■ **ЗАДАНИЯ**
A – Изложите фрагмент о доносах секретного сотрудника в двух предложениях.
B – Какая участь постигла Викторова согласно фрагменту о доносах секретного сотрудника?
C – Подхватите фрагмент о доносах секретного сотрудника и допишите продолжение, начиная сразу после его последнего предложения.

■ **ФРАГМЕНТ ТЕКСТА**
Первый успех окрылил, и он продолжал стучать со все возрастающим рвением. Об этом он собственноручно пишет, когда, и сам попав в клетку, ищет заступничества у своего бывшего руководства, перечисляет свои заслуги перед Органами и отечеством — десятки загубленных судеб:
Считаю своим долгом сообщить Вам, что я в течение ряда лет являлся секретным сотрудником Органов, причем меня никто никогда не принуждал к этой работе, я выполнял ее по своей доброй воле, так как всегда считал и считаю теперь своим долгом постоянно, в любых условиях оказывать помощь Органам в разоблачении врагов СССР. Это я делал и делаю. Вот факты…
Я, например, непосредственно помогал изобличению антипартийного оппортунистического руководства в Рассказовском и Козловском районах Центрально черноземной области…
Мной были подобраны для печати материалы, разоблачающие вредительскую деятельность ряда ветеринарных работников, виновных в чрезмерном падеже скота и свиного поголовья. Начальник ветеринарного управления Викторов вскоре был арестован, приговорен к высшей мере наказания, и, как потом выяснилось, эти материалы были тоже использованы как обвинительные.

■ **ИСХОДНЫЕ ДАННЫЕ**

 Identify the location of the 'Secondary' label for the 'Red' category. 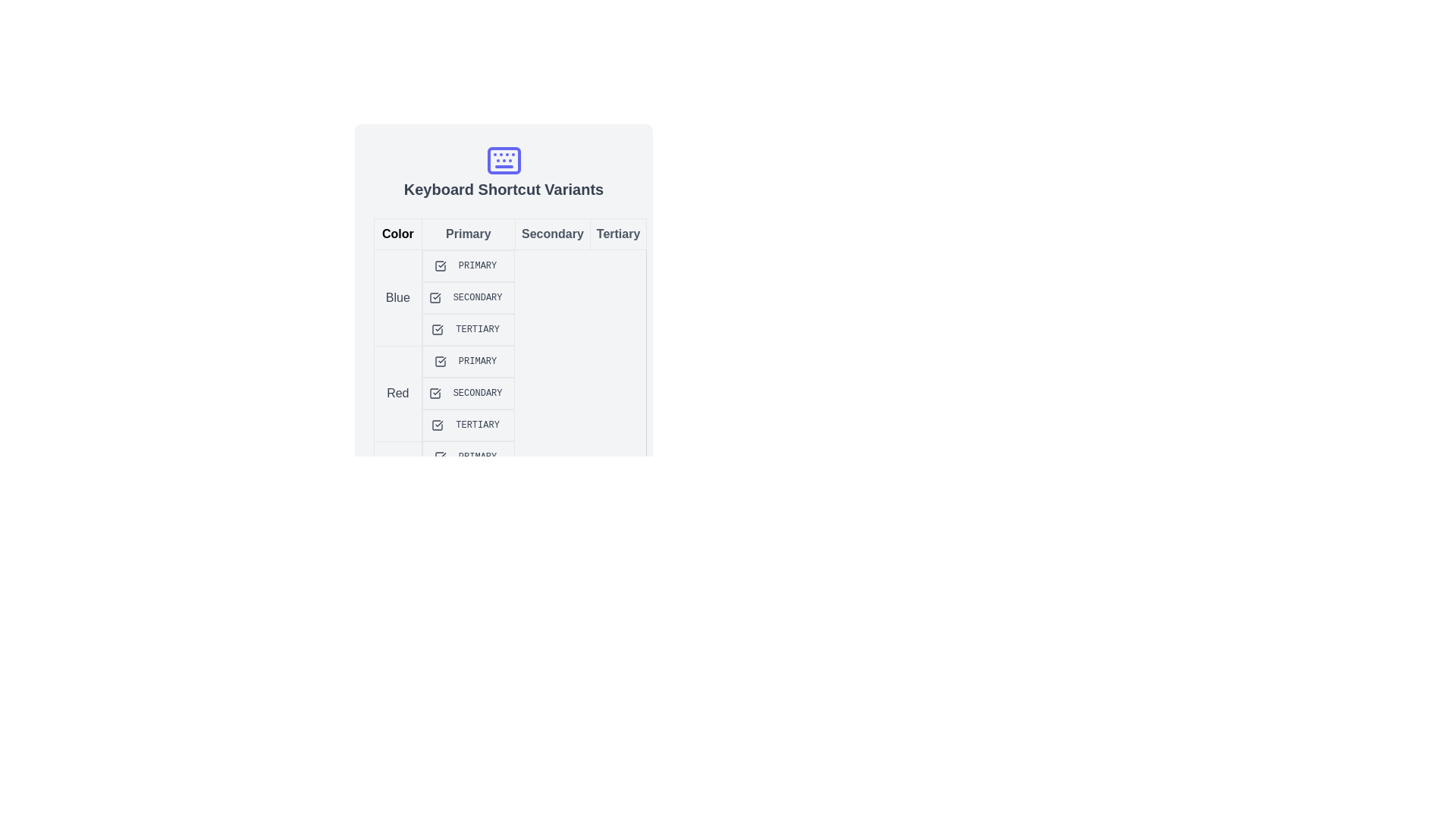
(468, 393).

...

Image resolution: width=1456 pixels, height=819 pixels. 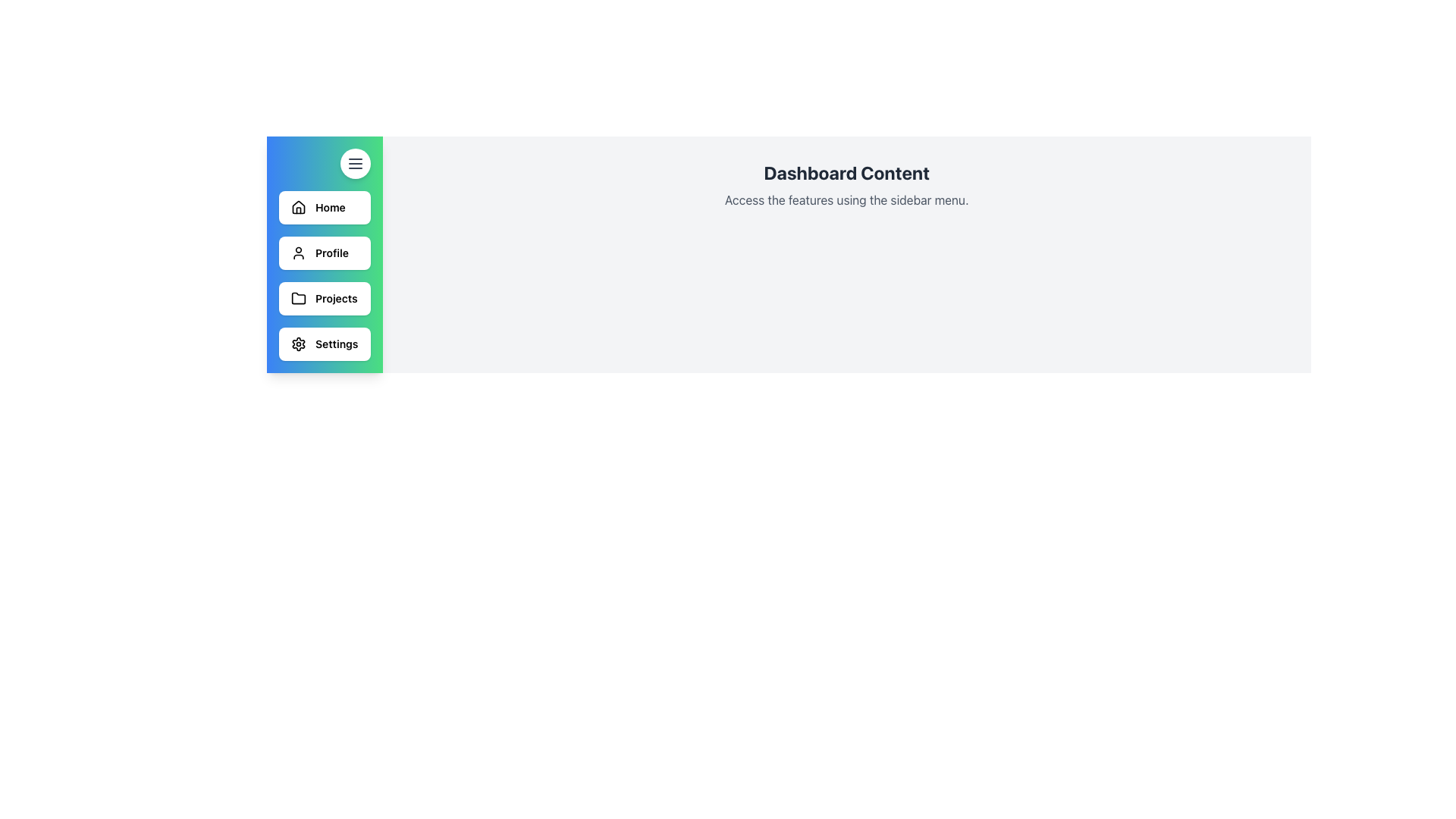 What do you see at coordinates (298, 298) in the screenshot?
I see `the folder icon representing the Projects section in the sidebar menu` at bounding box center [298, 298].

■ **ОТВЕТЫ К ЗАДАНИЯМ**
A – Воодушевлённый первым успехом, он продолжал доносить со всё большим рвением, а позже, сам оказавшись в заключении, обратился к бывшему руководству с перечнем своих заслуг перед Органами. В письме он утверждает, что был секретным сотрудником добровольно, помогал изобличению руководства в Рассказовском и Козловском районах и подбирал материалы против ветеринарных работников, после чего начальника ветеринарного управления Викторова арестовали и приговорили к высшей мере наказания.

B – Его арестовали и приговорили к высшей мере наказания.

C –
В 1936 г. в «Сталинградской правде» был напечатан мой фельетон, нанесший удар по троцкисту Будняку, директору завода «Баррикады». А в 1937 г. в Сталинградском управлении НКВД мне сообщили, что Будняк расстрелян, а фельетон приобщен к делу как один из уличающих материалов…
Я сдал в НКВД материалы:
об антисоветской агитации, проводившейся отдельными лицами и группой лиц, работавших в литературе и искусстве, в частности, о клеветнических произведениях местных писателей Г. Смольякова, И. Владского[194] и других (осуждены органами);
о систематической вражеской агитации, которую вел финский подданный, артист Сталинградского драмтеатра Горелов Г. И., прикрываясь симуляцией помешательства (осужден в 1941 г.);
о враждебной дискредитации Терентьевым Ф. И. знаменитого советского писателя А. Н. Толстого на банкете в редакции в 1936 г.
Должен сообщить Вам, что мною были доложены также факты антисоветских настроений и поведения артиста Сталинградского драмтеатра Покровского Н. А. В нем глубоко заложено пренебрежение к советской драматургии, издевательское отношение к советской культуре, ко всей нашей действительности, к коммунистам, руководящим искусством. Он особенно изощрялся в распространении анекдотов.
Из Сталинграда Дятел по поручению НКВД перебирается работать на Дальний Восток. И там берется за дело засучив рукава: «Осенью 1937 г. „Тихоокеанская звезда“ напечатала мой фельетон „Под вывеской музыкальной комедии“, который вскрыл в Хабаровском театре группу антисоветчиков. Эта группа была репрессирована».
Какая неутомимость! Какой масштаб! От вредительства — до анекдотов, от ветеринаров — до артистов оперетты! «Это только то, что удается сейчас вспомнить», — с подобострастным усердием замечает Дьяков.
Началась война. Фронта Дьяков сумел избежать — получил броню. Пока другие гибли под пулями, он продолжал карабкаться вверх по служебной лестнице: перебрался в Москву на руководящие посты в ЦК ВЛКСМ, издательство «Молодая гвардия». И вот вершина карьеры — главный редактор художественных фильмов Министерства кинематографии. И тут он «боролся с вредными, безыдейными сценариями» и с их авторами, сообщая о «подрывной работе ряда лиц в советской кинематографии».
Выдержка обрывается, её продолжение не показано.